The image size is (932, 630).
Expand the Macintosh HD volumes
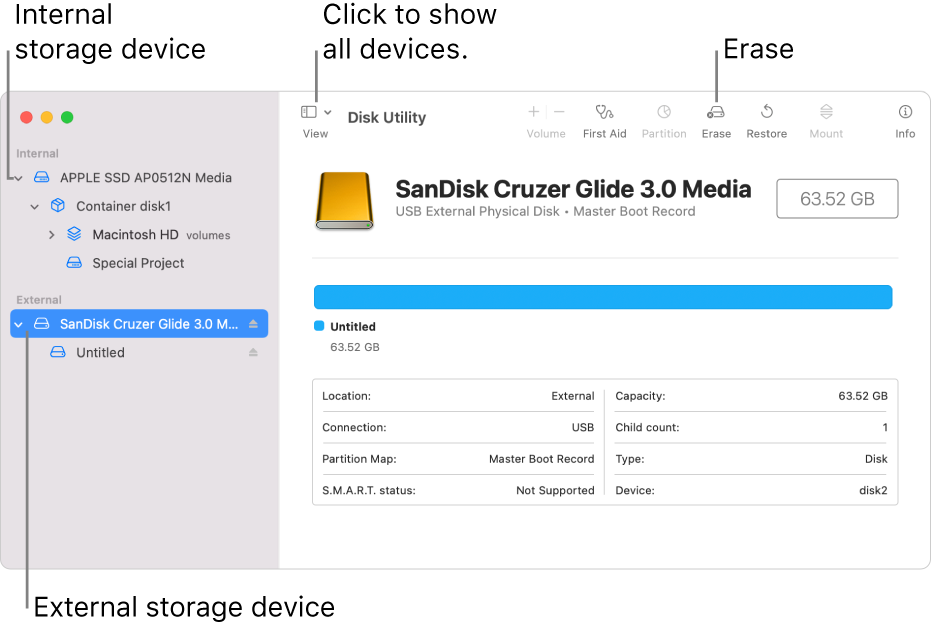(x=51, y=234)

***

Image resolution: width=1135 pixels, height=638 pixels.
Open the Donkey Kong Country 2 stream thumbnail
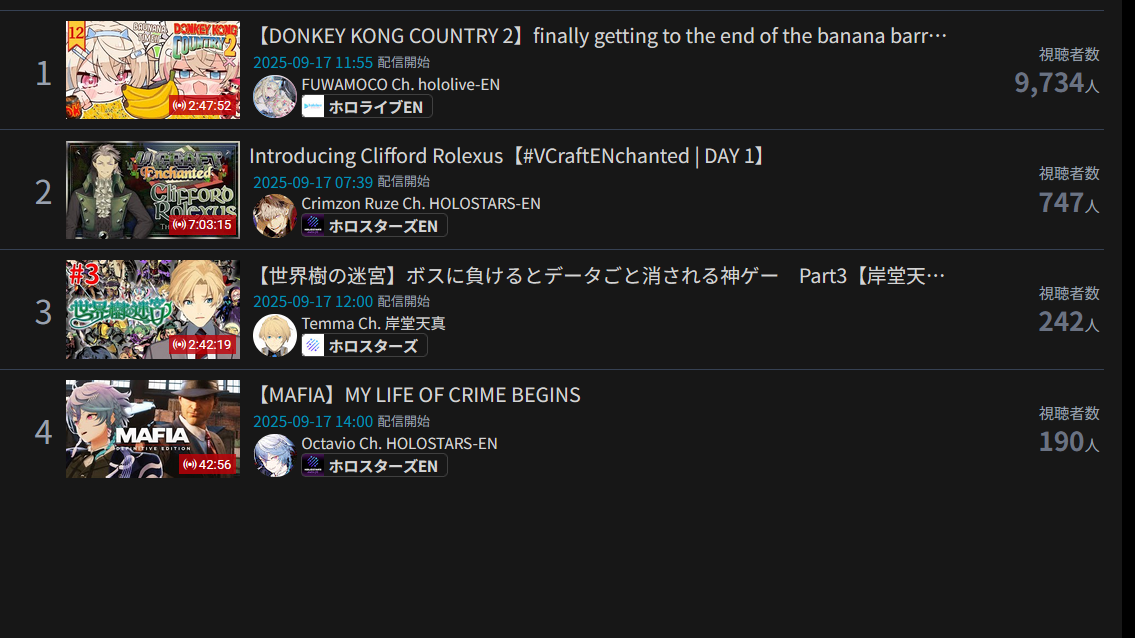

***

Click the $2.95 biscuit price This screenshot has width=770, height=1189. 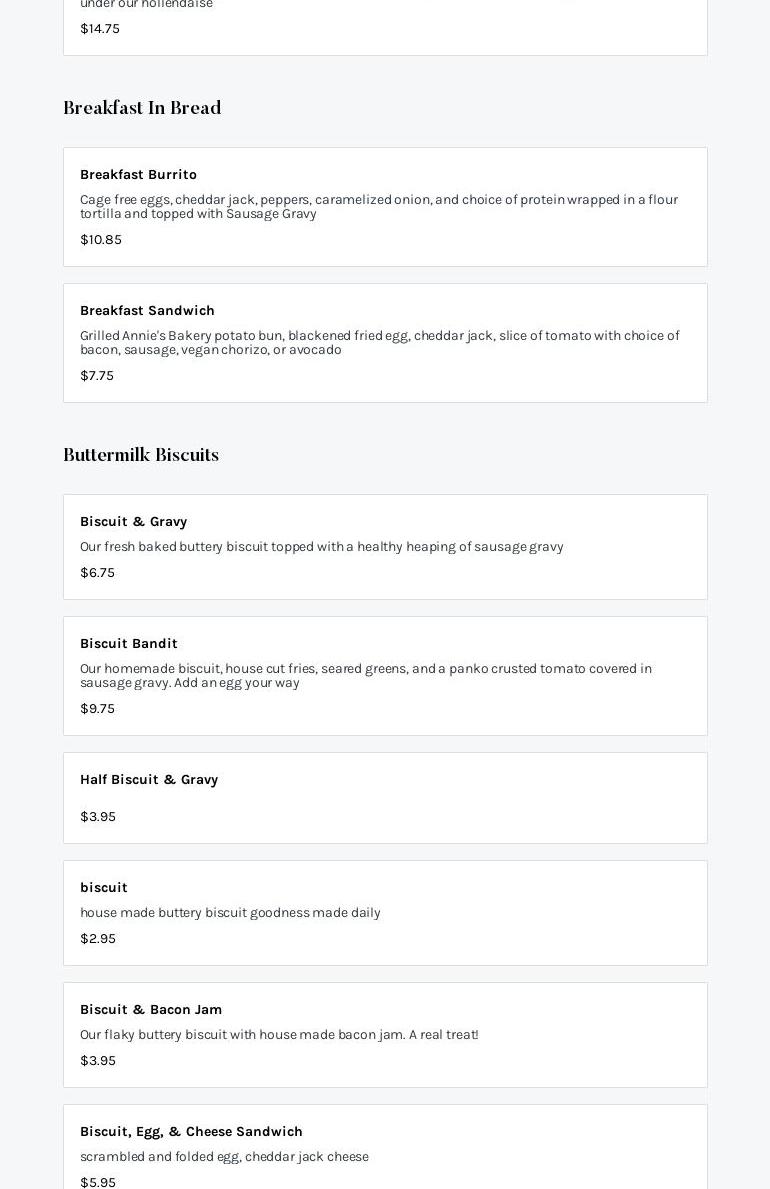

***

### Brief
Reproduce the rows between the line holding "Image resolution: width=1135" and the line holding "Open the Donkey", inclusive.

### Completed exercise
Image resolution: width=1135 pixels, height=638 pixels.
Open the Donkey Kong Country 2 stream thumbnail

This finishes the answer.